Exercise aim: Set the pictures aside and transcribe exactly the lines from the one containing "The height and" through the final line of the records.

Material for this task:
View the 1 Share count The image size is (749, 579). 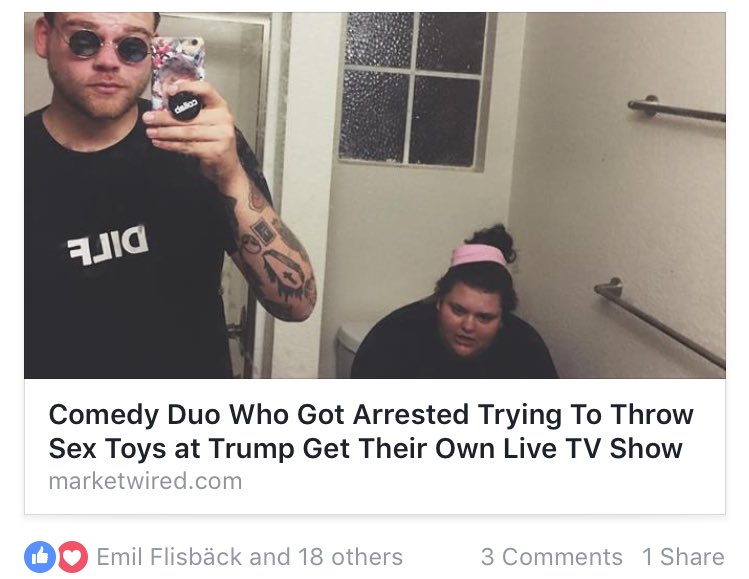[684, 557]
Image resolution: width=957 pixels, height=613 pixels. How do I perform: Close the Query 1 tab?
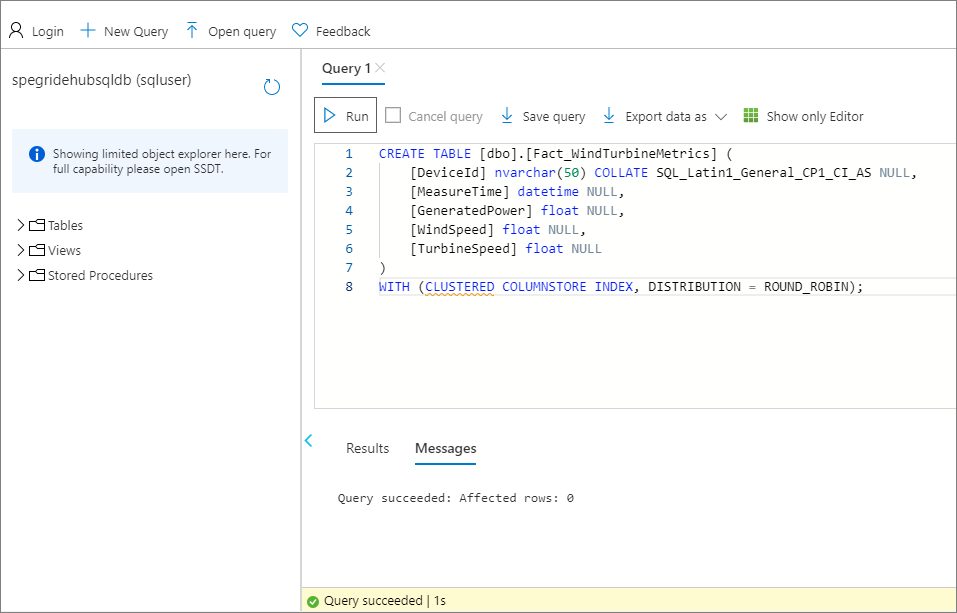click(x=378, y=69)
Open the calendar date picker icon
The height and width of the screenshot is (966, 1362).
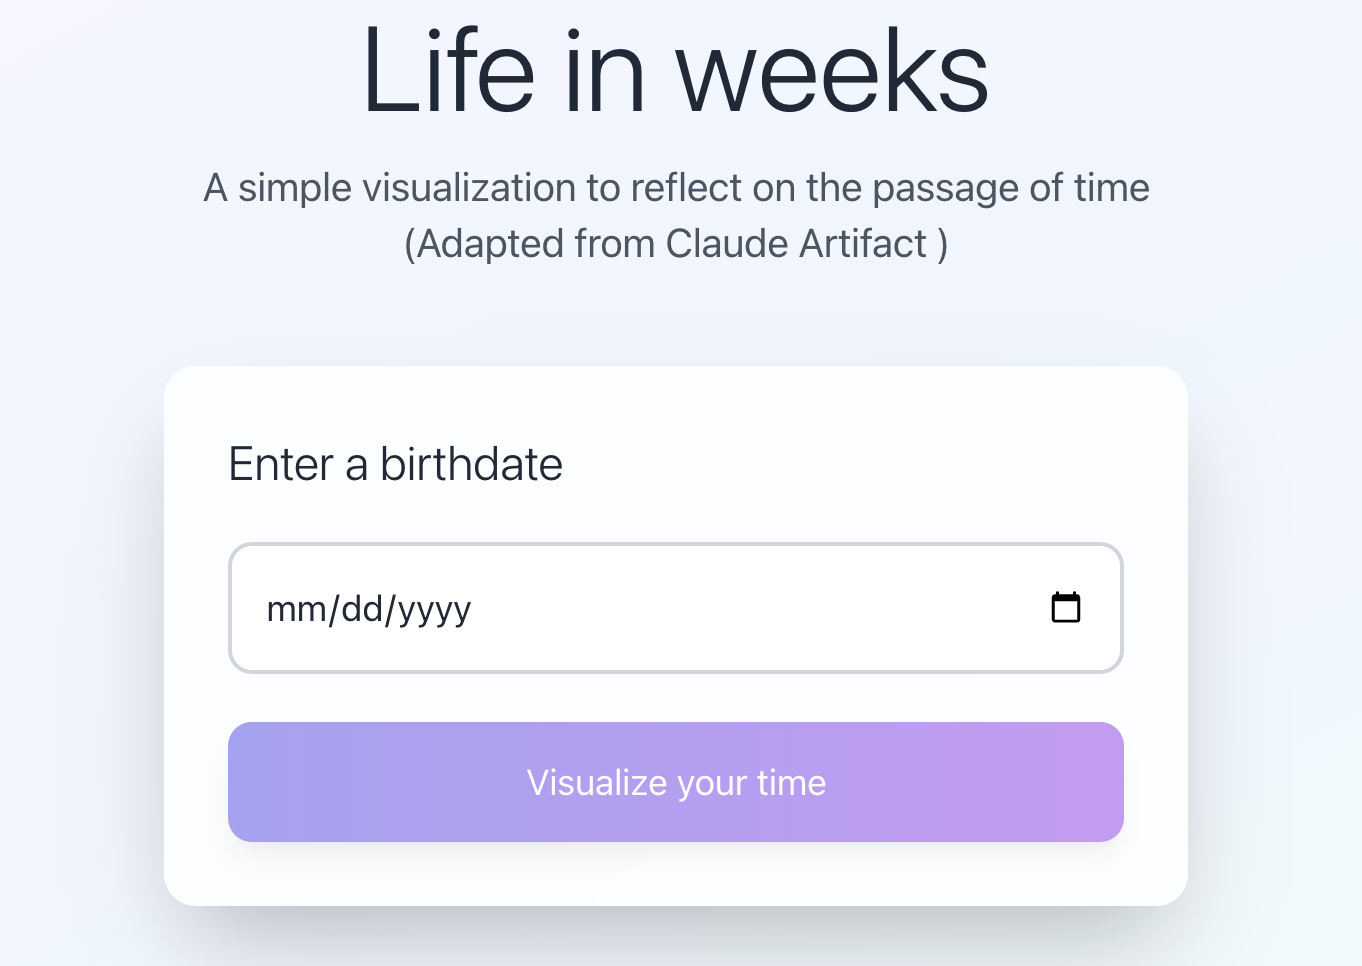1065,607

Response to this task:
The height and width of the screenshot is (966, 1362).
1065,607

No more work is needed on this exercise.